## TASK PROMPT:
Print every line of the listing below unchanged and in its original order.

## Records from a collection:
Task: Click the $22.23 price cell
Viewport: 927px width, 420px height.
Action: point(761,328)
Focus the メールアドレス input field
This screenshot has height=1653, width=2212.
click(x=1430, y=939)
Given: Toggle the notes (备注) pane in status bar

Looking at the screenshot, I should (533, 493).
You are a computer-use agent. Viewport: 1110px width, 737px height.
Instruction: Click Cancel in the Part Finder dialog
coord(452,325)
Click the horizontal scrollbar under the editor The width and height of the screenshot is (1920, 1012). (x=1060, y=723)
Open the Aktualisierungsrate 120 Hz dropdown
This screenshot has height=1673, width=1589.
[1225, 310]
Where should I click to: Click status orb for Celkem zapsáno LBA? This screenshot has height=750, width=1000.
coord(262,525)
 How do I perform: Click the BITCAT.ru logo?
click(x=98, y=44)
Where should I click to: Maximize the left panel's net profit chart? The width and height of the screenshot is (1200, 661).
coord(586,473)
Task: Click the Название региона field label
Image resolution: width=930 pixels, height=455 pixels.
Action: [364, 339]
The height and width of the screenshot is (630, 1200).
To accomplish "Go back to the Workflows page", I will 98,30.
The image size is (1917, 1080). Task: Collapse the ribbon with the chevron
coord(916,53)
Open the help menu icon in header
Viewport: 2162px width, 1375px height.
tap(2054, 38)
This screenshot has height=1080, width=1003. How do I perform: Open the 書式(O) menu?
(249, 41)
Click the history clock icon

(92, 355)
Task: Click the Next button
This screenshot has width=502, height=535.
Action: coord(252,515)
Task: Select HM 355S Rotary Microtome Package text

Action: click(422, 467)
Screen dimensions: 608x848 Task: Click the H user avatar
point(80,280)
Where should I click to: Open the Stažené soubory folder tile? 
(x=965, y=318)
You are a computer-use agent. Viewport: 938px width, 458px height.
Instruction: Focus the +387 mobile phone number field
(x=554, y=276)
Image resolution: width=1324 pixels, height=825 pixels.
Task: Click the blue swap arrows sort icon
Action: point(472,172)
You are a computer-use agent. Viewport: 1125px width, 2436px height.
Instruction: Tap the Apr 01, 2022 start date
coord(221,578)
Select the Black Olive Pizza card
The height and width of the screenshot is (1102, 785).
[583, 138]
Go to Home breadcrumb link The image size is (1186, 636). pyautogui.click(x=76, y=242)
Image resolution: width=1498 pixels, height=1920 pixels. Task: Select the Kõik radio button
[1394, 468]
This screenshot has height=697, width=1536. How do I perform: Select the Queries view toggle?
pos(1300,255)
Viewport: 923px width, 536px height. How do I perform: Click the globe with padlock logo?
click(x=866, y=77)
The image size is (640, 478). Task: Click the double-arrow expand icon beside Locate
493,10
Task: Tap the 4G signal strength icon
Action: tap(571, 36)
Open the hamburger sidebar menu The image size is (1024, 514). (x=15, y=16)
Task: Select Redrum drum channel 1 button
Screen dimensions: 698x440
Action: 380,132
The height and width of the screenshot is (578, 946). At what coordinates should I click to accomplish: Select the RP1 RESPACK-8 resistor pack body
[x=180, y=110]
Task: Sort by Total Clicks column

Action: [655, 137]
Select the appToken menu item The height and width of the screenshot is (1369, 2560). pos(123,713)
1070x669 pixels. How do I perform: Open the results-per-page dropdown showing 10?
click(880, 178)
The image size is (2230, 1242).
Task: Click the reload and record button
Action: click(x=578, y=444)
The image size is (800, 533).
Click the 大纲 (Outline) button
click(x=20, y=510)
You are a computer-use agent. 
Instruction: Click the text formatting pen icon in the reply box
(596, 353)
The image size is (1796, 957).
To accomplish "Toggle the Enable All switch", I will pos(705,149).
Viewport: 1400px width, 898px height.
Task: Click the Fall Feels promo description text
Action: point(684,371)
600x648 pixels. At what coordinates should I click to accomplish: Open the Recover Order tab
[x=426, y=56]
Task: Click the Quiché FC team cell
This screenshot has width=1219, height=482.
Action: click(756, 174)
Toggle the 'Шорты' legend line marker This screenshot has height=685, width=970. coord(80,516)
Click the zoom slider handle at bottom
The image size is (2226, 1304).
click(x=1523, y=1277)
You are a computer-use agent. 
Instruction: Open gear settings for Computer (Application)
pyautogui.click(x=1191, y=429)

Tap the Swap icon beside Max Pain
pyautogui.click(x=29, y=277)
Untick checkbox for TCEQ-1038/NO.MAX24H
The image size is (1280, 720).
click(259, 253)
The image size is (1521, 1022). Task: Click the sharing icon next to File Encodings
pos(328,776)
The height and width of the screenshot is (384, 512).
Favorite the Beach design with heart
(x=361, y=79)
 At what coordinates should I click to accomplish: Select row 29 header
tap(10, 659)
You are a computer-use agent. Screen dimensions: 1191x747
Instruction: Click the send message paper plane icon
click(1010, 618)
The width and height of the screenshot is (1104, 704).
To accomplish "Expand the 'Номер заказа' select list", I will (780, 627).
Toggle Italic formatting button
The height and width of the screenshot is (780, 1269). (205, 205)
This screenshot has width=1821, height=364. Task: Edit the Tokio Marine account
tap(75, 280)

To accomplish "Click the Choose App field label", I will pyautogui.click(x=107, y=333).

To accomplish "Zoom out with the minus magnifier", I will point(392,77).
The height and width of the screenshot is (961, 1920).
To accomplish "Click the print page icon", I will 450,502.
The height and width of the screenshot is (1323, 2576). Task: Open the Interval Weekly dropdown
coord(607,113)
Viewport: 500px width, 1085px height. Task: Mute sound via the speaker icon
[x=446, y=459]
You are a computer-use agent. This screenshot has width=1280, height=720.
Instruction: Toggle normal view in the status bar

## FINAL RESULT:
Task: Click the $22.23 price cell
Viewport: 927px width, 420px height.
Action: point(761,328)
Focus the メールアドレス input field
This screenshot has height=1653, width=2212.
click(x=1430, y=939)
Given: Toggle the notes (备注) pane in status bar

Looking at the screenshot, I should (533, 493).
You are a computer-use agent. Viewport: 1110px width, 737px height.
Instruction: Click Cancel in the Part Finder dialog
coord(452,325)
Click the horizontal scrollbar under the editor The width and height of the screenshot is (1920, 1012). (x=1060, y=723)
Open the Aktualisierungsrate 120 Hz dropdown
This screenshot has height=1673, width=1589.
[1225, 310]
Where should I click to: Click status orb for Celkem zapsáno LBA? This screenshot has height=750, width=1000.
coord(262,525)
 How do I perform: Click the BITCAT.ru logo?
click(x=98, y=44)
Where should I click to: Maximize the left panel's net profit chart? The width and height of the screenshot is (1200, 661).
coord(586,473)
Task: Click the Название региона field label
Image resolution: width=930 pixels, height=455 pixels.
Action: [364, 339]
The height and width of the screenshot is (630, 1200).
To accomplish "Go back to the Workflows page", I will 98,30.
The image size is (1917, 1080). Task: Collapse the ribbon with the chevron
coord(916,53)
Open the help menu icon in header
Viewport: 2162px width, 1375px height.
tap(2054, 38)
This screenshot has height=1080, width=1003. How do I perform: Open the 書式(O) menu?
(249, 41)
Click the history clock icon

(92, 355)
Task: Click the Next button
This screenshot has width=502, height=535.
Action: coord(252,515)
Task: Select HM 355S Rotary Microtome Package text

Action: click(422, 467)
Screen dimensions: 608x848 Task: Click the H user avatar
point(80,280)
Where should I click to: Open the Stažené soubory folder tile? 
(x=965, y=318)
You are a computer-use agent. Viewport: 938px width, 458px height.
Instruction: Focus the +387 mobile phone number field
(x=554, y=276)
Image resolution: width=1324 pixels, height=825 pixels.
Task: Click the blue swap arrows sort icon
Action: point(472,172)
You are a computer-use agent. Viewport: 1125px width, 2436px height.
Instruction: Tap the Apr 01, 2022 start date
coord(221,578)
Select the Black Olive Pizza card
The height and width of the screenshot is (1102, 785).
[583, 138]
Go to Home breadcrumb link The image size is (1186, 636). pyautogui.click(x=76, y=242)
Image resolution: width=1498 pixels, height=1920 pixels. Task: Select the Kõik radio button
[1394, 468]
This screenshot has height=697, width=1536. How do I perform: Select the Queries view toggle?
pos(1300,255)
Viewport: 923px width, 536px height. How do I perform: Click the globe with padlock logo?
click(x=866, y=77)
The image size is (640, 478). Task: Click the double-arrow expand icon beside Locate
493,10
Task: Tap the 4G signal strength icon
Action: tap(571, 36)
Open the hamburger sidebar menu The image size is (1024, 514). (x=15, y=16)
Task: Select Redrum drum channel 1 button
Screen dimensions: 698x440
Action: 380,132
The height and width of the screenshot is (578, 946). At what coordinates should I click to accomplish: Select the RP1 RESPACK-8 resistor pack body
[x=180, y=110]
Task: Sort by Total Clicks column

Action: [655, 137]
Select the appToken menu item The height and width of the screenshot is (1369, 2560). pos(123,713)
1070x669 pixels. How do I perform: Open the results-per-page dropdown showing 10?
click(880, 178)
The image size is (2230, 1242).
Task: Click the reload and record button
Action: click(x=578, y=444)
The image size is (800, 533).
Click the 大纲 (Outline) button
click(x=20, y=510)
You are a computer-use agent. 
Instruction: Click the text formatting pen icon in the reply box
(596, 353)
The image size is (1796, 957).
To accomplish "Toggle the Enable All switch", I will pos(705,149).
Viewport: 1400px width, 898px height.
Task: Click the Fall Feels promo description text
Action: point(684,371)
600x648 pixels. At what coordinates should I click to accomplish: Open the Recover Order tab
[x=426, y=56]
Task: Click the Quiché FC team cell
This screenshot has width=1219, height=482.
Action: click(756, 174)
Toggle the 'Шорты' legend line marker This screenshot has height=685, width=970. coord(80,516)
Click the zoom slider handle at bottom
The image size is (2226, 1304).
click(x=1523, y=1277)
You are a computer-use agent. 
Instruction: Open gear settings for Computer (Application)
pyautogui.click(x=1191, y=429)

Tap the Swap icon beside Max Pain
pyautogui.click(x=29, y=277)
Untick checkbox for TCEQ-1038/NO.MAX24H
The image size is (1280, 720).
click(259, 253)
The image size is (1521, 1022). Task: Click the sharing icon next to File Encodings
pos(328,776)
The height and width of the screenshot is (384, 512).
Favorite the Beach design with heart
(x=361, y=79)
 At what coordinates should I click to accomplish: Select row 29 header
tap(10, 659)
You are a computer-use agent. Screen dimensions: 1191x747
Instruction: Click the send message paper plane icon
click(1010, 618)
The width and height of the screenshot is (1104, 704).
To accomplish "Expand the 'Номер заказа' select list", I will (780, 627).
Toggle Italic formatting button
The height and width of the screenshot is (780, 1269). (205, 205)
This screenshot has width=1821, height=364. Task: Edit the Tokio Marine account
tap(75, 280)

To accomplish "Click the Choose App field label", I will pyautogui.click(x=107, y=333).

To accomplish "Zoom out with the minus magnifier", I will point(392,77).
The height and width of the screenshot is (961, 1920).
To accomplish "Click the print page icon", I will 450,502.
The height and width of the screenshot is (1323, 2576). Task: Open the Interval Weekly dropdown
coord(607,113)
Viewport: 500px width, 1085px height. Task: Mute sound via the speaker icon
[x=446, y=459]
You are a computer-use agent. This screenshot has width=1280, height=720.
Instruction: Toggle normal view in the status bar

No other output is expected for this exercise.